▶ _Страница_:
Борис Пастернак очень многих поддерживал материально. Очень многим давал деньги, мало кому писал для поддержки, мало кого пришел хоронить, он откупался деньгами: так, как во всех делах, где мы платим за услуги деньги – и садовнику, и повару, и горничной, – чтобы наслаждаться подстриженным цветущим садом, здоровым обедом и свежим уютом дома. Пастернак платил – и меньше мучился бедствием друзей, исправно выполнял и обязанности по содержанию (духовной поддержке) родителей. Искусством отца он не интересовался, посылал ему векселя восторженных писем.

▶ _Что сделать_: Переведите на английский язык предложение со страницы: «Борис Пастернак очень многих поддерживал материально». Данные получены из другого источника.

▶ _Исходные данные_:

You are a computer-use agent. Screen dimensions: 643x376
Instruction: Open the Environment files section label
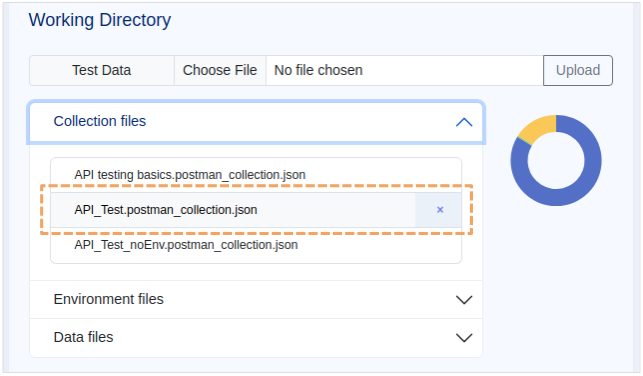point(109,299)
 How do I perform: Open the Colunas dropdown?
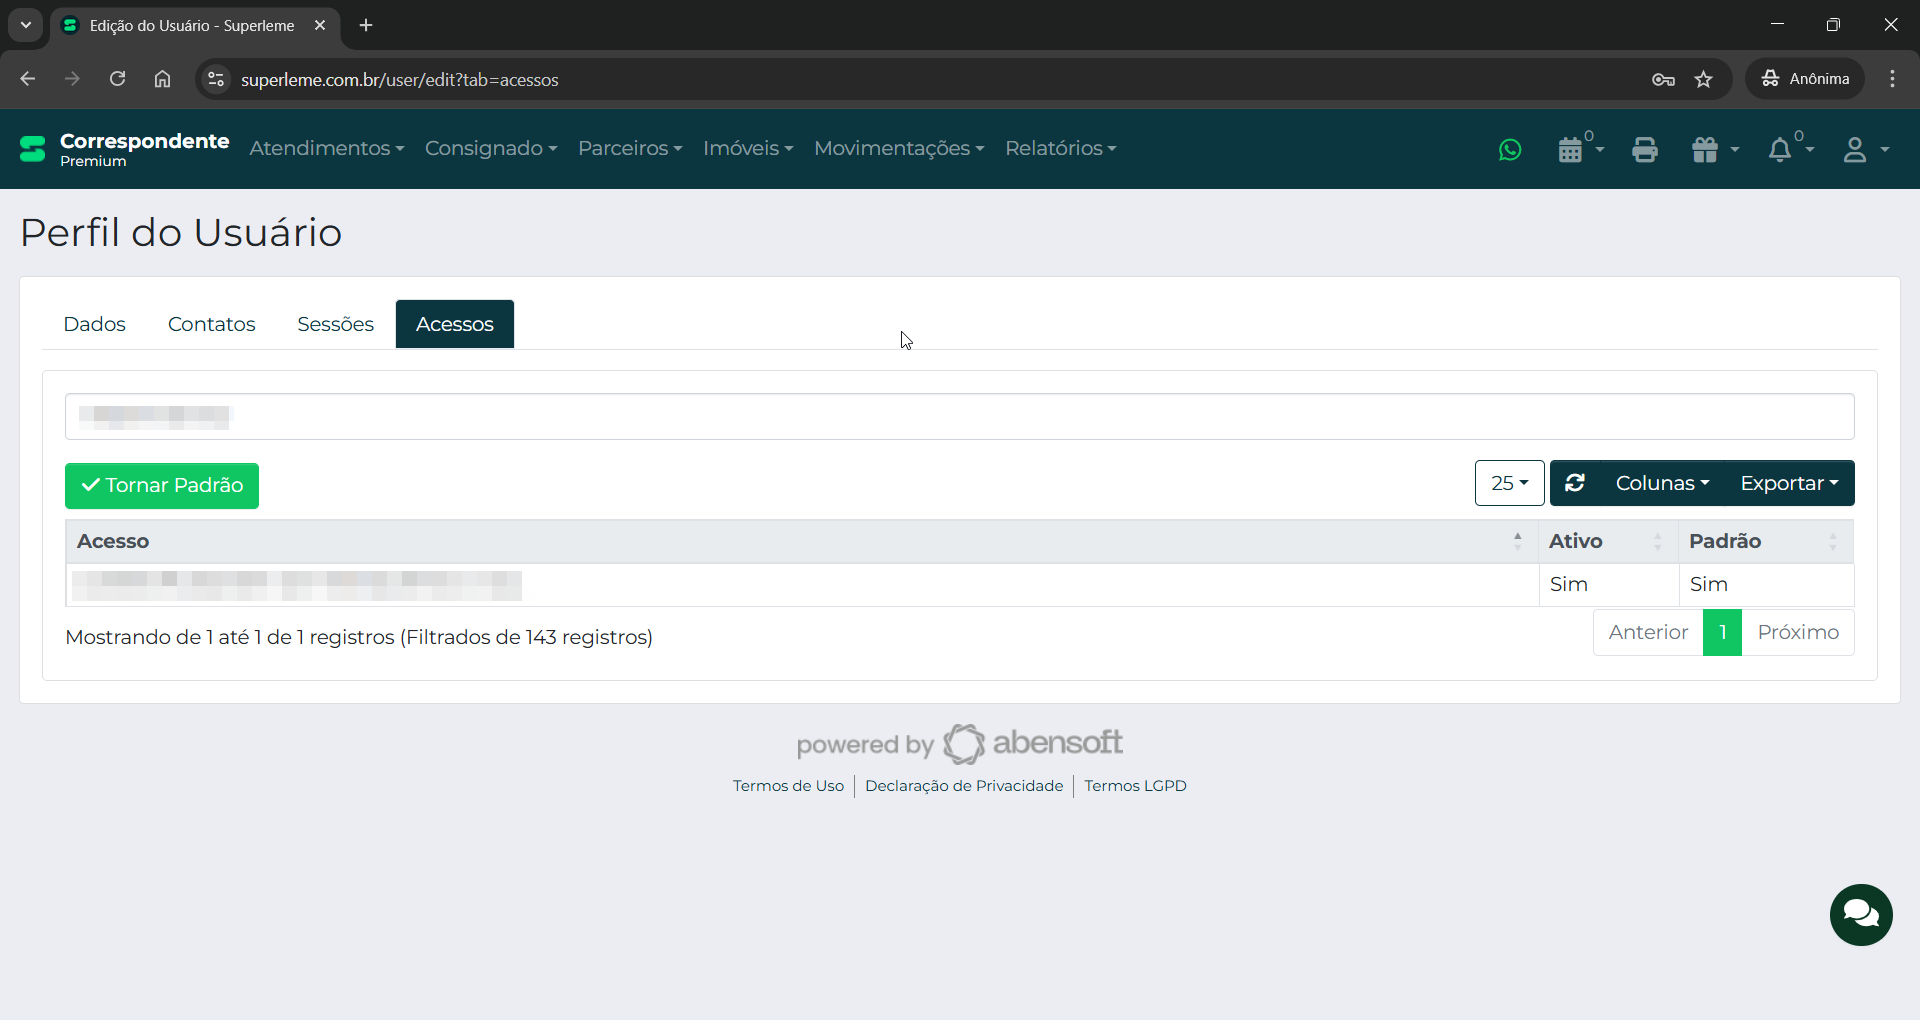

▶ _Ответ к заданию_: Boris Pasternak supported a great many people financially.